That being said, I suppose her texting addiction is like any other addiction: she'll get into trouble deep enough that she'll hit bottom and realize it's ruining her life. When she becomes a nurse, she's going to be responsible for people's lives and their care. She can't be sitting at the nurses' station oblivious to the guy down the hall hitting the button by his bed because he needs help getting up to use the bathroom! She simply won't be able to keep it up while working. 

In the meantime, I can see where this is hurting you. I really feel for ya. I understand the difficulty of trying to live on a shoestring. Lots of people out of work, underemployed, or actually getting a halfway decent salary but working themselves to death due to cutbacks and layoffs in their company.

She has a husband and a child who need her attention. Both of you should be her primary concern. Rather than idle threats, sit down and have a heart-to-heart with her. Do you feel there are areas where you can improve your communication techniques? No, you don't have to be her girlfriend or mom and share in gossip, but do the two of you have any common ground to discuss - interests, hobbies, whatever?

I'm sorry I don't have a better answer to give you. Was she into texting all the time when you first met her or did she actually engage in f-2-f conversations with you and others? Voice your concerns calmly and logically.

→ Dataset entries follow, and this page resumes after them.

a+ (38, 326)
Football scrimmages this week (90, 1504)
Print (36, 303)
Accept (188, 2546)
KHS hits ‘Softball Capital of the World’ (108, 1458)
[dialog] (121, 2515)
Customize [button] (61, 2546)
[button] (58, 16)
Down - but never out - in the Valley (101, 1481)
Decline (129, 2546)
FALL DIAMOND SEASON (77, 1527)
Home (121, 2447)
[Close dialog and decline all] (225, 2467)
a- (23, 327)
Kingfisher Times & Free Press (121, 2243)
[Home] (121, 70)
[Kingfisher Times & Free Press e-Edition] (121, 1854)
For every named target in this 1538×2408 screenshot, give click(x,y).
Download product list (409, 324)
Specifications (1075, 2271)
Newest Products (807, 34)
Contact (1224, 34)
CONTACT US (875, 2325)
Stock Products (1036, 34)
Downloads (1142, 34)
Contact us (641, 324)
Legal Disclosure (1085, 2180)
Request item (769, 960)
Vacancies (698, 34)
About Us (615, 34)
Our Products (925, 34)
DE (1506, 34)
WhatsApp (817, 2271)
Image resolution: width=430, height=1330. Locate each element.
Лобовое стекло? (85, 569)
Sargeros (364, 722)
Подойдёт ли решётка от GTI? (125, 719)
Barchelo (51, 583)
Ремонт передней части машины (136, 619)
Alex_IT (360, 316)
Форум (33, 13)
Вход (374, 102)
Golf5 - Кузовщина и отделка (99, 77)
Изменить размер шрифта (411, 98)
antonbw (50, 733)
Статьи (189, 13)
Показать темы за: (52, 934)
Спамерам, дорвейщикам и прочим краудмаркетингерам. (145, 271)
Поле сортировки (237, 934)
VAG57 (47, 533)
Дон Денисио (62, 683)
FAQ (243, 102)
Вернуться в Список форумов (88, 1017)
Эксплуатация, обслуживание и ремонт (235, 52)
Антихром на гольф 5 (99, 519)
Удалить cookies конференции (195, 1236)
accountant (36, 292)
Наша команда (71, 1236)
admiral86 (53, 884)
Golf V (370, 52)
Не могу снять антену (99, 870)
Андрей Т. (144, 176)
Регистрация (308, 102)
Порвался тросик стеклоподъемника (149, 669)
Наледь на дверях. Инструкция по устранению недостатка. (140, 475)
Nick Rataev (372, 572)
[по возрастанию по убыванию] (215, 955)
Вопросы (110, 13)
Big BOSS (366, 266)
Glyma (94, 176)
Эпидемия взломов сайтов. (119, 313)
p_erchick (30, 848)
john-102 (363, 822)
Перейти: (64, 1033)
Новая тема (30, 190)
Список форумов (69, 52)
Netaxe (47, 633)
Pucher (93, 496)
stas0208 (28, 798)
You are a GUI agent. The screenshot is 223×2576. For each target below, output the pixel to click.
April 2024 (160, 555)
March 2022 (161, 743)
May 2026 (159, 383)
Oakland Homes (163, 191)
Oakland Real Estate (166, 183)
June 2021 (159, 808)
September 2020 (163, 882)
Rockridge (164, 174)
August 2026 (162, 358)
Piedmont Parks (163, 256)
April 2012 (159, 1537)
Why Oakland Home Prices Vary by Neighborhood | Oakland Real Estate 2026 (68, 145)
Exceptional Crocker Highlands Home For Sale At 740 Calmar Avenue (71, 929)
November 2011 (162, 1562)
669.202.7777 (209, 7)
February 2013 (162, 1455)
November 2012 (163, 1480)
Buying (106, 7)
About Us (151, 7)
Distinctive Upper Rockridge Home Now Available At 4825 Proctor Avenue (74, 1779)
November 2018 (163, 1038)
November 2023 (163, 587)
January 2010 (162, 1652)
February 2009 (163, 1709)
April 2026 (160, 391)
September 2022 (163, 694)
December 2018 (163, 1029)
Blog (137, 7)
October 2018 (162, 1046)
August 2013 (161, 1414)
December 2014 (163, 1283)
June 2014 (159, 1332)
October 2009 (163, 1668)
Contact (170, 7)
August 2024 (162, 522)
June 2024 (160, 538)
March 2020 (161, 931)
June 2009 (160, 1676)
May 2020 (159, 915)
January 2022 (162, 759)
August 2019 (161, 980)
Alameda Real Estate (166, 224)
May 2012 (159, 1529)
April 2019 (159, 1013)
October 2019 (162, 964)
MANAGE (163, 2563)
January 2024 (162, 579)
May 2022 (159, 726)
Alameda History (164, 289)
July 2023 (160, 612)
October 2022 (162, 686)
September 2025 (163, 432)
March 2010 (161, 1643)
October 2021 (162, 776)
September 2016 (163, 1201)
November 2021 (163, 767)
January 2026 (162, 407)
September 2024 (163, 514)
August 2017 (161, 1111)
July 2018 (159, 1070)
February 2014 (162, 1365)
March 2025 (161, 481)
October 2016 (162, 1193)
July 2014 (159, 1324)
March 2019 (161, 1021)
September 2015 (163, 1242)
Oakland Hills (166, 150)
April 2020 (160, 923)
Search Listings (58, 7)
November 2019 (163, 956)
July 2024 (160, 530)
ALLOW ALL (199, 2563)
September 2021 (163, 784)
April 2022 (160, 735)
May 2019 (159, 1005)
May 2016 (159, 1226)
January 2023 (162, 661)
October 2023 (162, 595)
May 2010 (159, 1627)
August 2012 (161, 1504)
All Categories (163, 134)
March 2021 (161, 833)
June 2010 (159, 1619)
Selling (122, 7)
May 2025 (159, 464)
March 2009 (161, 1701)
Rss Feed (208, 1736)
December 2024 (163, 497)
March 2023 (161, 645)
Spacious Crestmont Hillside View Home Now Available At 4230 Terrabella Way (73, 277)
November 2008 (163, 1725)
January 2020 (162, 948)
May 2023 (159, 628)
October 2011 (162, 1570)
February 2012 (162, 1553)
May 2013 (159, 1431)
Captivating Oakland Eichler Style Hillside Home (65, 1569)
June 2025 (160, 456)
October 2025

We all have a need for connection with our friends and families, but I think it's time for you to tell her she needs to cut the cord from mommy and start playing the grown-up role of wife and mother. Both roles require more of her time and energy than the texting.


----------



## akasephiroth

update: before the wife came home yesterday we talked (though text agian). I told her how i felt about it, and told her that i have posted here and some of the stuff i was told. I think this made her relize how excessive she was being...when she got home yesterday she walked in the door handed me the phone told me to turn it off put it up and the day was mine...best day in a long time. Cooked out played some games and no one interupted with a phone call or a text felt great hope for more like it.


----------



## andy32m

My wife and I had joint phone account. I always paid the bill. The bill would have the break down of texts in one month and also how many were picture text messages. My wife was averaging about 2000 texts per month. Then one month it was 6000 texts and over 120 picture texts. The same month she had "found" an ex-boyfriend on facebook. So I questioned her about it and she said there was nothing to worry about. Well she started becoming very protective of her phone. She slept with it under her pillow and would never leave it laying around. So one day i logged onto the phone account and checked the text number at 9am and compared it at 5pm. She had sent and received over 800 texts while she was at work. I was furious and demanded to see her phone when she got home. There wasn't a record of a single text habing been sent. She had been deleting everythin except for texts with me and a few from her mom and sister. I told her i checked the account that day and what i found. She got all defensive. The next month she was at about 700 texts for the whole month so i figured she realized she was doing something wrong and stopped her behavior... But i was wrong. She just downloaded KIK messenger and also yahoo instant messenger so she could keep communicating with this ex-boyfriend without it counting as texts on the phone bill...

Long story short- were currently getting a divorce.
_Posted via Mobile Device_


----------